翌日―――。
朝餉前の局長室に、一人の訪問者が現れる。
「おはようございます、近藤さん」
「おう!おはよう総司。どうした、こんな朝早くから」
総司は何やらもじもじして、言うのを渋っている。
「なんだ、総司らしくないな。言いたいことがあるんだろう?なら、遠慮せずに言ってごらん」
近藤の優しい言葉に、総司はやっと口を割る。
「あのですね、僕、結婚したんです」
総司の口から飛び出た言葉に、近藤の心臓が跳ね上がった。
「け、け、け、けっ、結婚!!!!!!????」
総司は困ったようににこにこ笑っている。少し、照れているのかもしれない。
その様子に、冗談めかしいところは少しもなかった。
「い、い、い、いっ、一体誰と!!!!?????」
近藤は開いた口が塞がらずに、上を下への大騒ぎをしている。
総司が変な女に引っかかったりしたら、お光さんに顔向けができない、という内容のことを、たいそうどもりながら、やっと言葉にした。
「あ、それなら大丈夫です。姉さんも、きっと悪くは思わないはずですから。それより、近藤さんも、僕と一緒に喜んでくださいよ」
近藤は、幸せそうに笑う総司を、幽霊でも見ているかのような顔で眺める。
「…そ、総司?お前、一体、誰を嫁にもらったんだ?」
近藤は、やっとの思いでそれだけ言った。
総司のことは、試衛館時代から、弟のように可愛がってきたのだ。
勿論、その幸せを一番に望んではいたが、人生の一大事であるだけに、相手のことや経緯などを何も知らないうちは、手放しには喜べない。
それに、近藤に一言の相談もなく、見合いをするなどという話も聞いていなかっただけに、益々不安が高まった。
島原かどこかのろくでもない女にたらし込まれていたら、それこそ自分も責任を感じてしまう。

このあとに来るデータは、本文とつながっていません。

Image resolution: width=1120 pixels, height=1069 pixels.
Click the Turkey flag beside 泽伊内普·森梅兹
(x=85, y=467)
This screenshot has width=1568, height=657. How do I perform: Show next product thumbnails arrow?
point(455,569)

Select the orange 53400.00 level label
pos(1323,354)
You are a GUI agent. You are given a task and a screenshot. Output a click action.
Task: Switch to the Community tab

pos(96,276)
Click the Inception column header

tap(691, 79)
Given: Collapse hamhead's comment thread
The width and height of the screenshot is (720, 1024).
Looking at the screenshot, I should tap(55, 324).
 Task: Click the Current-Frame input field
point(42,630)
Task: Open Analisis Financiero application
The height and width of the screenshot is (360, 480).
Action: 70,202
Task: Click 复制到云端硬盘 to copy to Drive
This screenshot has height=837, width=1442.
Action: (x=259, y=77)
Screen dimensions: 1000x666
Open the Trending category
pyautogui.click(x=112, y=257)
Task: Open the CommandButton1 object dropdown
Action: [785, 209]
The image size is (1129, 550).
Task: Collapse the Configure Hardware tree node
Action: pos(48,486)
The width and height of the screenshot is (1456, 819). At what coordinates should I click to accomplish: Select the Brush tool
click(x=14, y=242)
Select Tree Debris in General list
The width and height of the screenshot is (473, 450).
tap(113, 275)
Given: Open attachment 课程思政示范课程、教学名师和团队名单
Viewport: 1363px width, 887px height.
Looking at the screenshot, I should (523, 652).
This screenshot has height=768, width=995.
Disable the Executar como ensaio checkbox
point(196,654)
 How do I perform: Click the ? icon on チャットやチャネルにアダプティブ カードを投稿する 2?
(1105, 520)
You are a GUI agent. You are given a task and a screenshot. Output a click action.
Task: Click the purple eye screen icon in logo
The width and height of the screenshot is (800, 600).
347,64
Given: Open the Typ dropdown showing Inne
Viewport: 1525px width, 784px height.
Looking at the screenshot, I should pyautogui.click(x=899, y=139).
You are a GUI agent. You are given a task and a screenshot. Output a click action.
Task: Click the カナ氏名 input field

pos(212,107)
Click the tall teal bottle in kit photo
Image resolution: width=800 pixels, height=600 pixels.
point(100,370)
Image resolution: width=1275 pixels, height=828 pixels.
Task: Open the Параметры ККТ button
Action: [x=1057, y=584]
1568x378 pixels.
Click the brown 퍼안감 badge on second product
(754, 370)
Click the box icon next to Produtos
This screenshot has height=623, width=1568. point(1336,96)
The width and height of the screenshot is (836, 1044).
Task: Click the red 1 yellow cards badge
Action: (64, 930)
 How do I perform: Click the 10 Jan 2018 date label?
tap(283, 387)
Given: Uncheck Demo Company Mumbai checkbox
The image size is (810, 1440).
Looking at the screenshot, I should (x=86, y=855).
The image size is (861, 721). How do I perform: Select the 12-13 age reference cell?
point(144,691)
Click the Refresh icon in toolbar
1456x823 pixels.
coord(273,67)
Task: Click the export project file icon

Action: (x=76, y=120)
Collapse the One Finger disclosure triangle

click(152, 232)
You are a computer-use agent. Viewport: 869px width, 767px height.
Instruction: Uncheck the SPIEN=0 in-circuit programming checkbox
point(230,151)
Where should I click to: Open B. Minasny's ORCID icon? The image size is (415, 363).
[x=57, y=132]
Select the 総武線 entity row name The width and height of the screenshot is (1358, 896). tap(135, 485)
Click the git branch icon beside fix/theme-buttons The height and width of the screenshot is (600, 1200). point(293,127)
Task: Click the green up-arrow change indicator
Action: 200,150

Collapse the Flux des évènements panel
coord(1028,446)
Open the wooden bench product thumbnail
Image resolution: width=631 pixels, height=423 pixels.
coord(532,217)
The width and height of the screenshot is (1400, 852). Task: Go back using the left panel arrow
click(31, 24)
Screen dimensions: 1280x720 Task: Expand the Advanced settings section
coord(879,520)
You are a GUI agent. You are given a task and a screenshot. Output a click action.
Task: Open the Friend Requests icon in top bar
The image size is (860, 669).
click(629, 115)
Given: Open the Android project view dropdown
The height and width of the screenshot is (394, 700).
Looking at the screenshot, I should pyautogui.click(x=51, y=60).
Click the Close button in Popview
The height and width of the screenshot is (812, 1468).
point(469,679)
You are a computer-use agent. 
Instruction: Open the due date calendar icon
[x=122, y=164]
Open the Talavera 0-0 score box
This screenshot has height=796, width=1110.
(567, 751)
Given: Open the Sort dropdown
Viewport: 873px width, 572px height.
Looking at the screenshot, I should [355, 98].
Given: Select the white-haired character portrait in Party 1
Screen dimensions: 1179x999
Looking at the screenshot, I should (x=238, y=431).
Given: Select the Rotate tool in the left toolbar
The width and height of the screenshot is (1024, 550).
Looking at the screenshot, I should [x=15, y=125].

しかし近藤は、総司の次の発言に、更に衝撃を受けることになる。
「えーと、今後の隊務などに影響すると思うので報告しておきますが、僕は今日から土方総司になりました。以後よろしくお願い致します!」
………………………
「トシィィィィィィィィ!!どこにいる!!!!!!出てこォォォォォい!!!!!!」
「ひぇー、近藤さんがおっかない」
「当たり前だぁぁぁぁぁ!大事な総司を、誰がトシになんかやるかぁぁぁぁぁ!!」
この大音声で屯所中の者が飛び起きたのは勿論のこと、この後まもなく、総司は、近藤より更におっかない、起き抜けの土方さんによって散々に叱られたのでした。
終われ。
一週間ていう概念は昔からあったのですか。
ていうか近藤さんそこじゃないよ、トシにやれないとかどうこうの問題じゃなくて、大事な総司が衆道に走ってる方がよっぽど大問題だよ!